Founded in 2005, Solvera Solutions has a team of more than 450 professionals with deep consulting and managed service capabilities on ServiceNow, Microsoft and SAP platforms. Solvera Solutions serves clients in the public sector, health, financial services, utilities and energy, and agriculture industries, and will be a catalyst for Accenture’s continued growth in British Columbia, Alberta, Saskatchewan, and Manitoba.

“The addition of Solvera Solutions’ digital transformation capabilities with ServiceNow, Microsoft and SAP, along with their local market and industry expertise, means we are better positioned to support our clients across Western Canada,” said by Jeffrey Russell, president of Accenture in Canada. “Clients across industries will benefit as we help them take advantage of cloud and enhanced service delivery capabilities to transform their customer service and operations, ultimately driving greater business value from their investments in leading platform technologies.”

Solvera Solutions brings extensive experience with the ServiceNow platform; extends Accenture’s existing offerings with Microsoft Modern Workplace and Microsoft Power Platform; and enhances capabilities and resources in SAP S/4HANA.

Robert Vokes, managing director and financial services lead for Accenture in Canada added, “Solvera Solutions is a highly respected and high-performing digital transformation specialist with a talented team dedicated to the communities it serves, which making it a great addition to Accenture. Solvera Solutions expands our presence across the West, driving value and growth for our platform offerings in this key geographic region.”

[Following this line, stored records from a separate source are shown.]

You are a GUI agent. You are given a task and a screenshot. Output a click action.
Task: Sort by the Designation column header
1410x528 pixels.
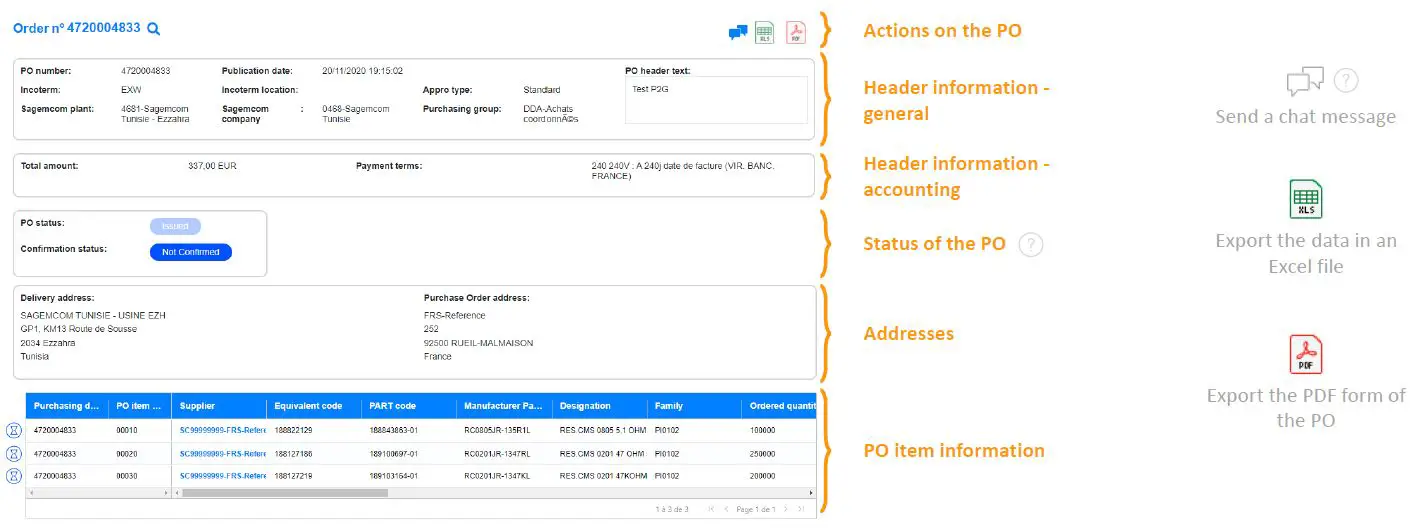click(585, 406)
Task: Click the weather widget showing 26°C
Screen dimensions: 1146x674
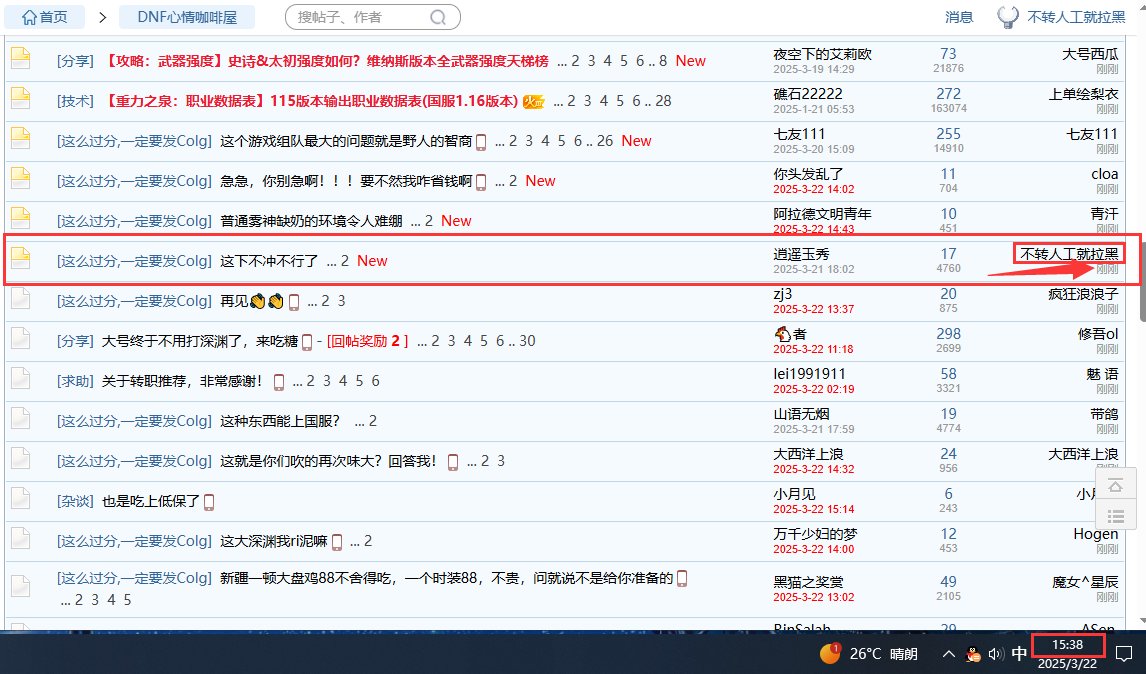Action: [868, 654]
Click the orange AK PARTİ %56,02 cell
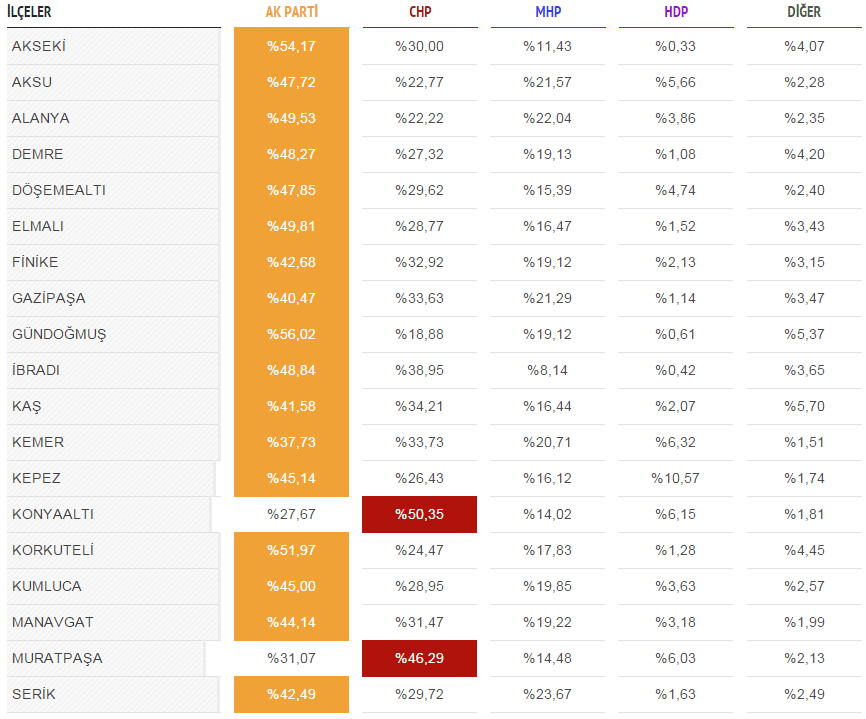Viewport: 866px width, 719px height. point(291,334)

Reg Robinson, CEO and co-founder at Solvera Solutions said, “The rate of digital adoption has accelerated in recent years and we are committed to staying at the forefront of service delivery. Joining Accenture allows us to offer clients a broader range of resources and expertise through Accenture’s network of professionals across Canada and around the world, while providing our people with many new career growth opportunities.

Solvera Solutions is Accenture Canada’s sixth acquisition since 2020, joining the recent additions of XtremeEDA, Gevity, Cloudworks, Avenai and Callisto+Integration.

About Accenture

Accenture is a global professional services company with leading digital, cloud and security capabilities. Combining unmatched experience and specialized skills in more than 40 industries, we offer Strategy and Consulting, Technology and Operations and Accenture Song services — all powered by the largest network of Advanced Technology and Intelligent Operations centers in the world. Our 710,000 people deliver the promise of technology and human intelligence every day, serving clients in more than 120 countries. We embrace the power of innovation to create value and shared success for our clients, people, shareholders, partners and communities. Visit us at accenture.com.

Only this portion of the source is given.